A posição da recorrente é tanto mais ilógica se atentarmos no sentido dos acórdãos que cita nas alegações[7], designadamente, o da Relação de Lisboa de 18.01.2023: «Justifica-se, excecionalmente, o exercício prévio do princípio do contraditório, nos moldes previstos no n.º 3 do art.º 3.º do CPC/2013, quando da proferição de despacho judiciais de indeferimento liminar, caso os motivos ou problemáticas que justificam os mesmos não resultem dos elementos constantes do articulado inicial e dos documentos que o complementam ou quando, sendo de conhecimento oficioso, sejam inesperadas, imprevisíveis, «surpreendentes» para a parte demandante.” Salienta-se que em sede de fundamentação mais constam ali citados vários acórdãos das Relações e do Supremo Tribunal de Justiça que, precisamente, decidiram pela validade de decisão de indeferimento liminar sem prévia audição do autor ou requerente e, na sequência dessa referência e por referência ao art. 3º, n 3 do CPC, mais ali consta “[i]mporia tal disposição legal, como defende o recorrente, a sua prévia notificação para se pronunciar sobre o «projeto» de despacho de indeferimento liminar, conforme veio a ser prolatado pelo tribunal recorrido, a fim de evitar que o Autor fosse surpreendido com tal decisão judicial?//Pensamos que não, face ao que já acima deixámos exposto quanto ao regime dos artigos 54.º do CPT e 590.º do NCPC, que, clara e expressamente, preveem a possibilidade de qualquer Petição Inicial, desde que reúna para tal efeito os requisitos legais acima elencados, poder vir a ser objeto de um despacho de indeferimento liminar, sendo certo que o despacho recorrido que se acha elaborado nos autos se radica na matéria de facto e de direito que se mostra alegada na Petição Inicial apresentada pelo trabalhador e nos documentos que os complementam, ou seja é forjado sobre um cenário adjetivo e substantivo que era e é conhecido do recorrente e que, nessa medida, não pode ferir as expetativas legítimas e expetáveis de um qualquer demandante colocado na posição do aqui Autor.//Logo, entendemos não ter havido por parte do Juízo do trabalho de Almada, com a proferição do despacho de indeferimento liminar que aqui se acha em apreciação, qualquer violação do princípio do contraditório, por o mesmo não poder ser configurado juridicamente como uma «decisão surpresa».     

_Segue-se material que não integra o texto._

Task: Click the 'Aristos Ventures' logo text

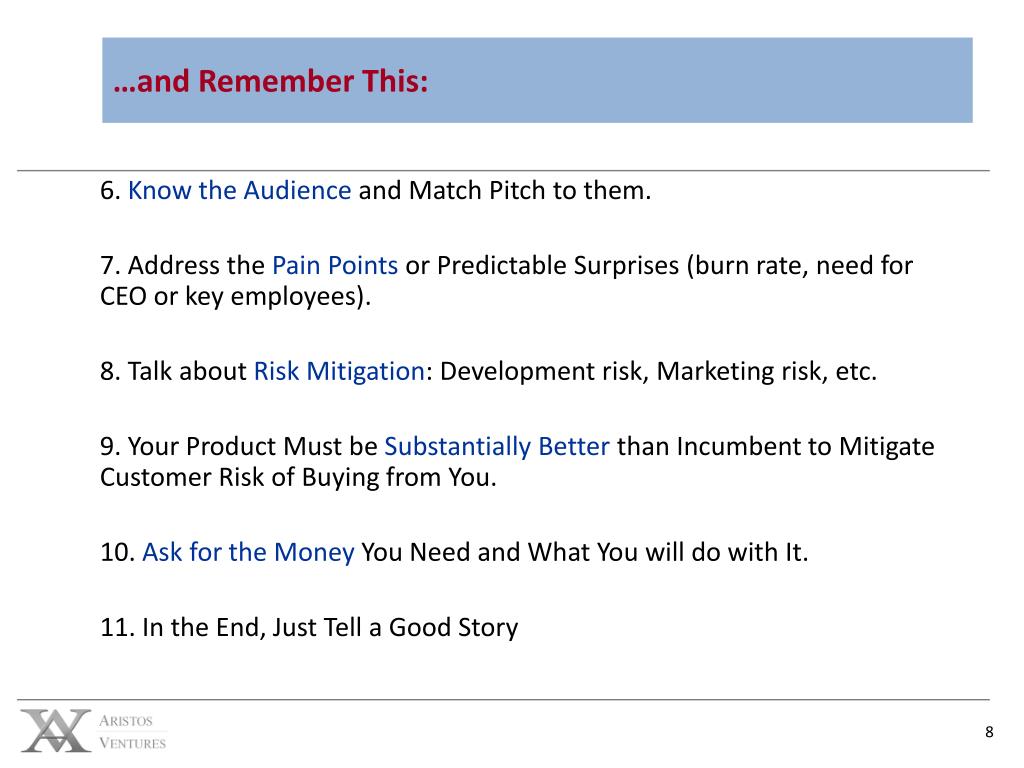Action: pos(133,731)
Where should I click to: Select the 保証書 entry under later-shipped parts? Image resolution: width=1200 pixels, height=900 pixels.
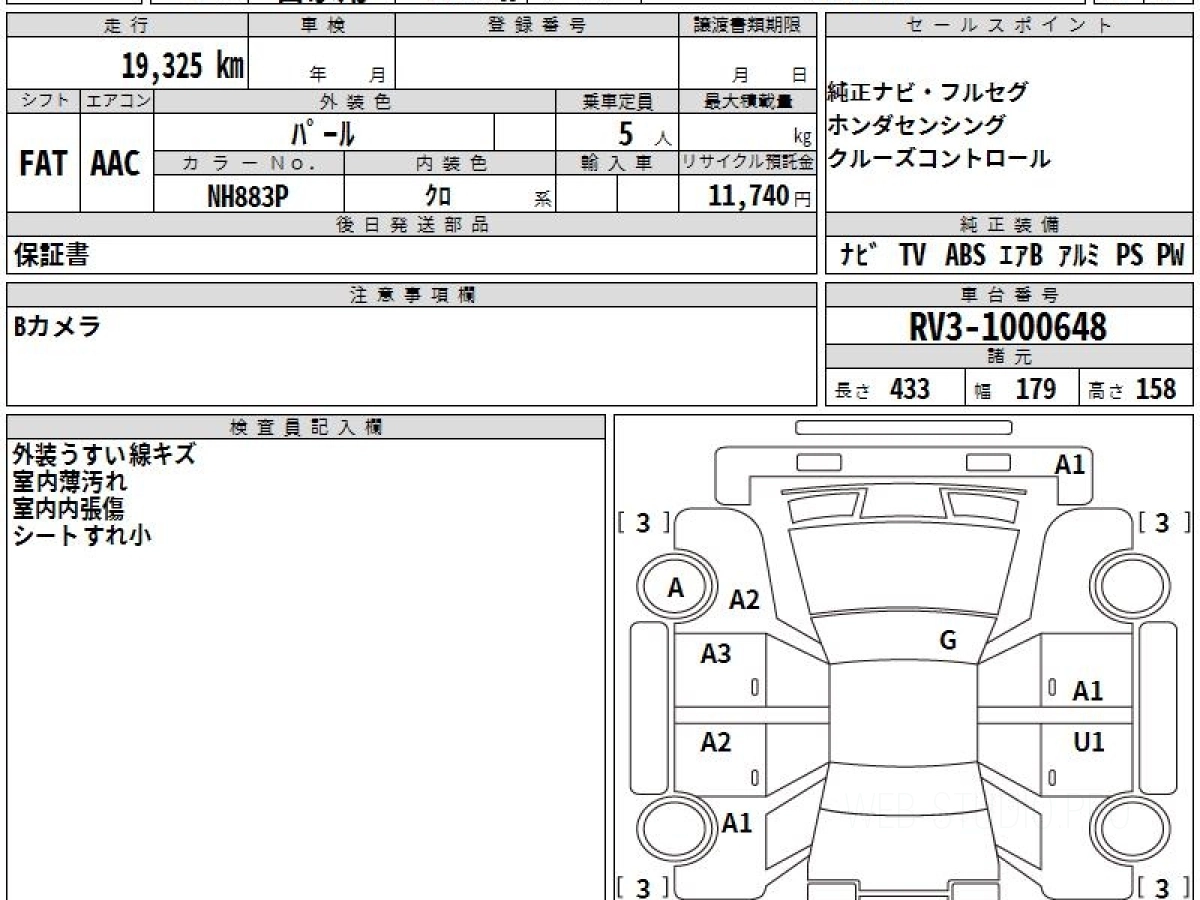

2. Acresce que, para além de a decisão recorrida não configurar ‘decisão surpresa’, é a própria lei que no art. 732º nº 1 do CPC estabelece que Os embargos, que devem ser autuados por apenso, são liminarmente indeferidos quando: a) Tiverem sido deduzidos fora do prazo;//b) O fundamento não se ajustar ao disposto nos artigos 729.º a 731.º;//c) Forem manifestamente improcedentes.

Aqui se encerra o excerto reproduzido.